**PROBLEM TO SOLVE**
Render the items starting at the line containing "The width and" and ending at the line containing "(x=709, y=717)" as a two-column CSV with the headers item_text and answer, one row per item. Put each item's text and its answer in their own quoted fields, replace any line breaks with spaces, and leave out the pictures.
---------- TASK INPUT ----------
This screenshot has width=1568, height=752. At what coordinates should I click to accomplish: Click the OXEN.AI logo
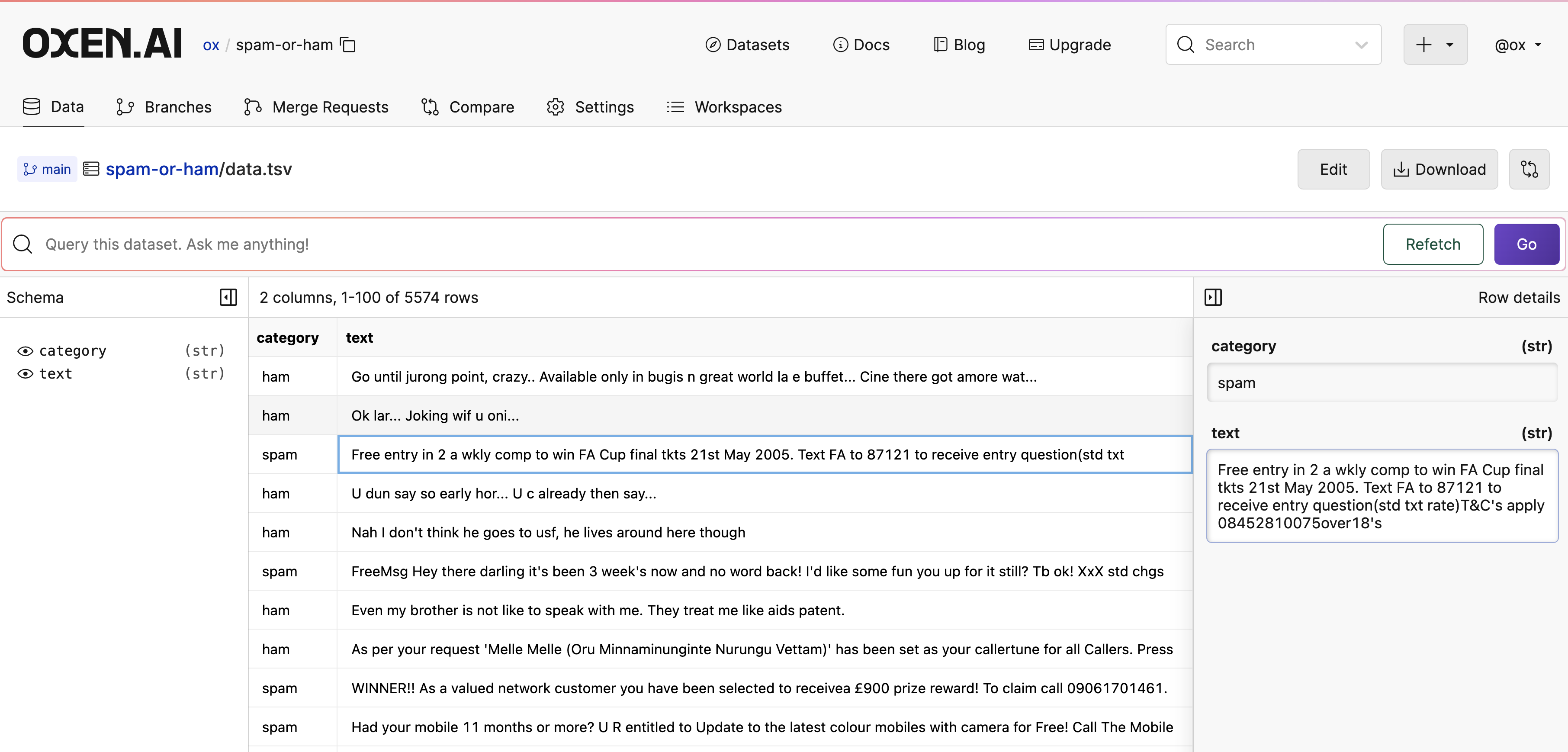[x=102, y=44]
----------
---------- TASK INPUT ----------
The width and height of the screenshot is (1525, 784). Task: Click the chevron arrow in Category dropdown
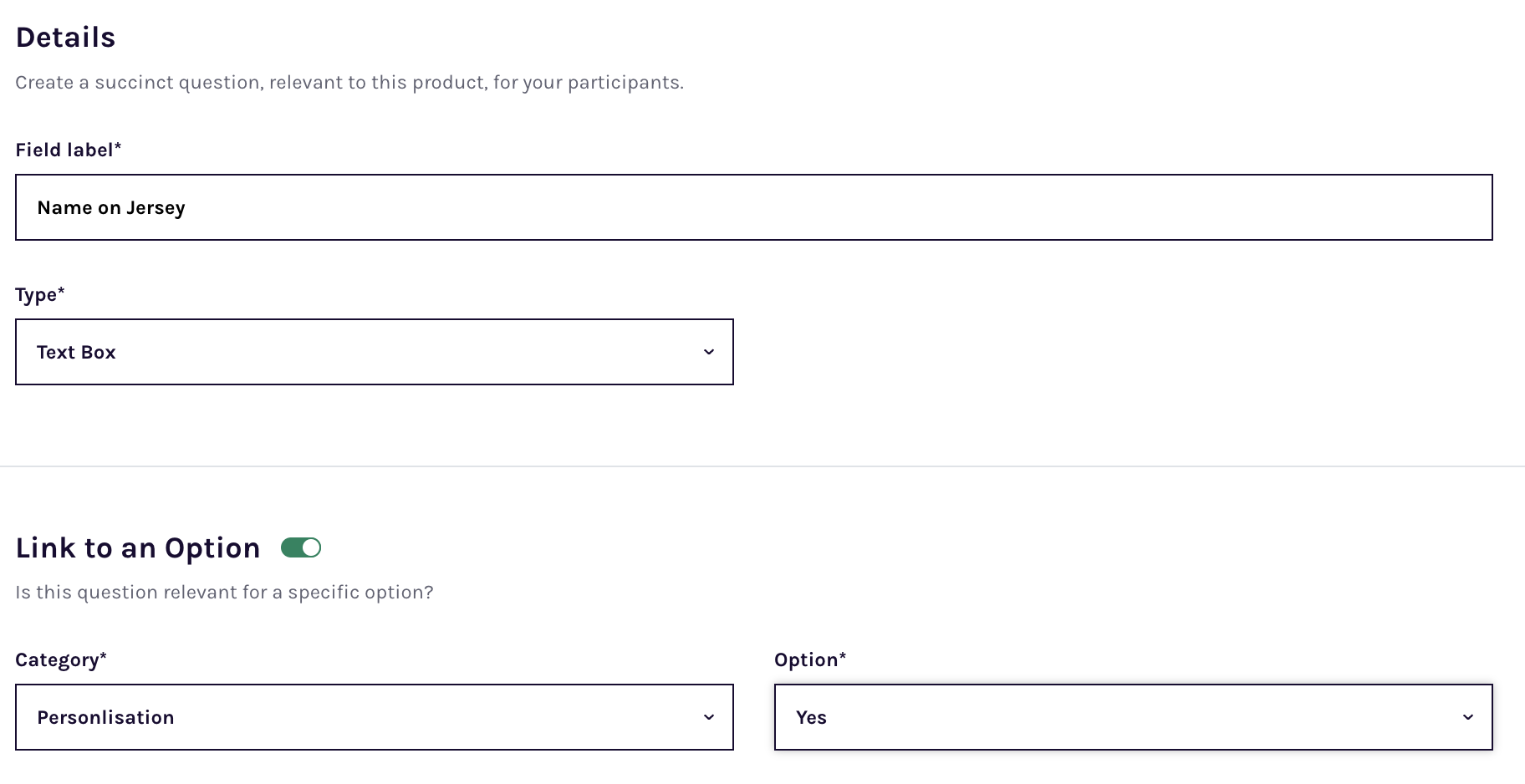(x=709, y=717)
----------
---------- TASK INPUT ----------
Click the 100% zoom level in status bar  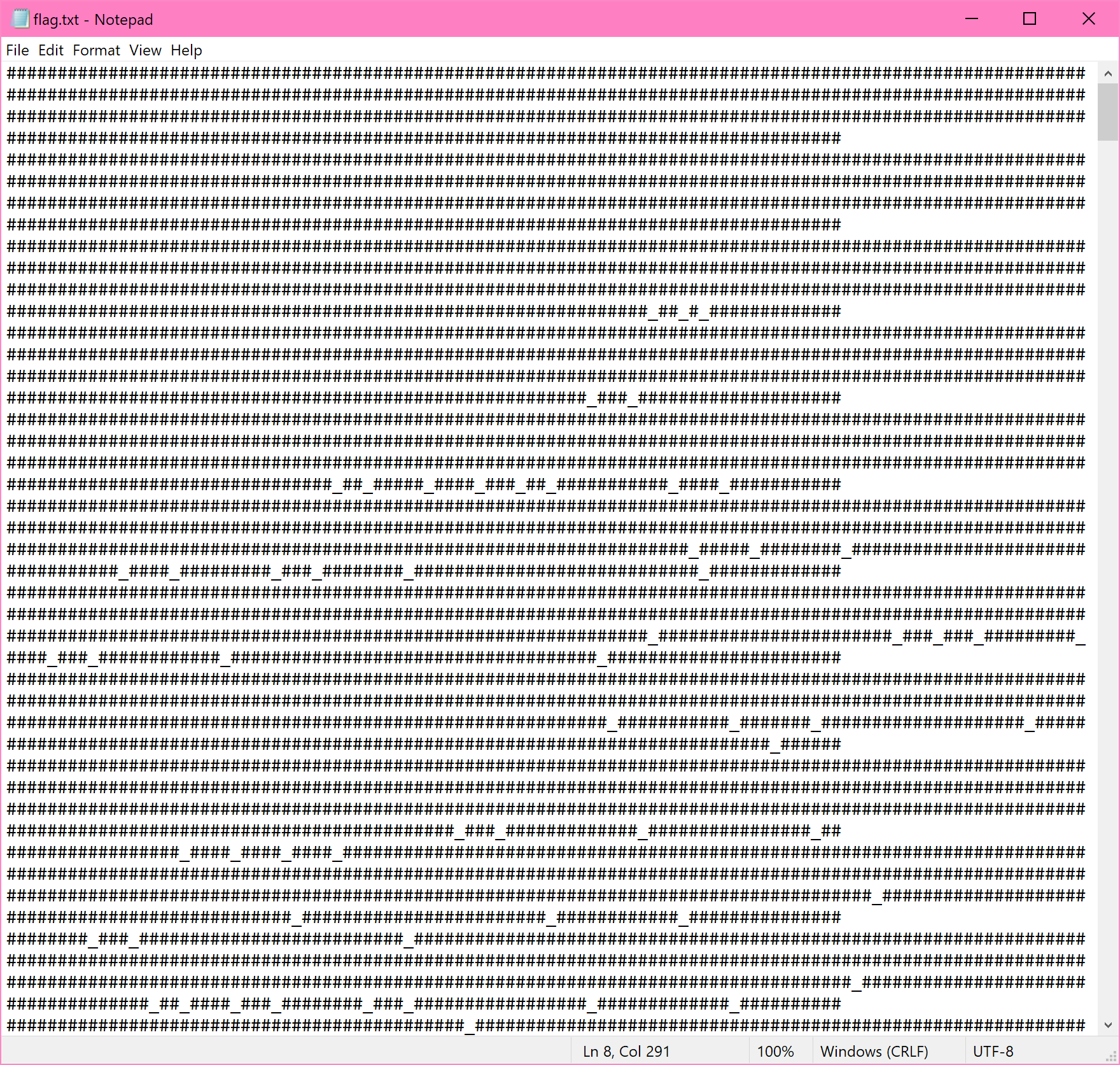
----------
**RESULT OF THIS EXERCISE**
item_text,answer
"The width and height of the screenshot is (1525, 784). Task: Click the chevron arrow in Category dropdown","(x=709, y=717)"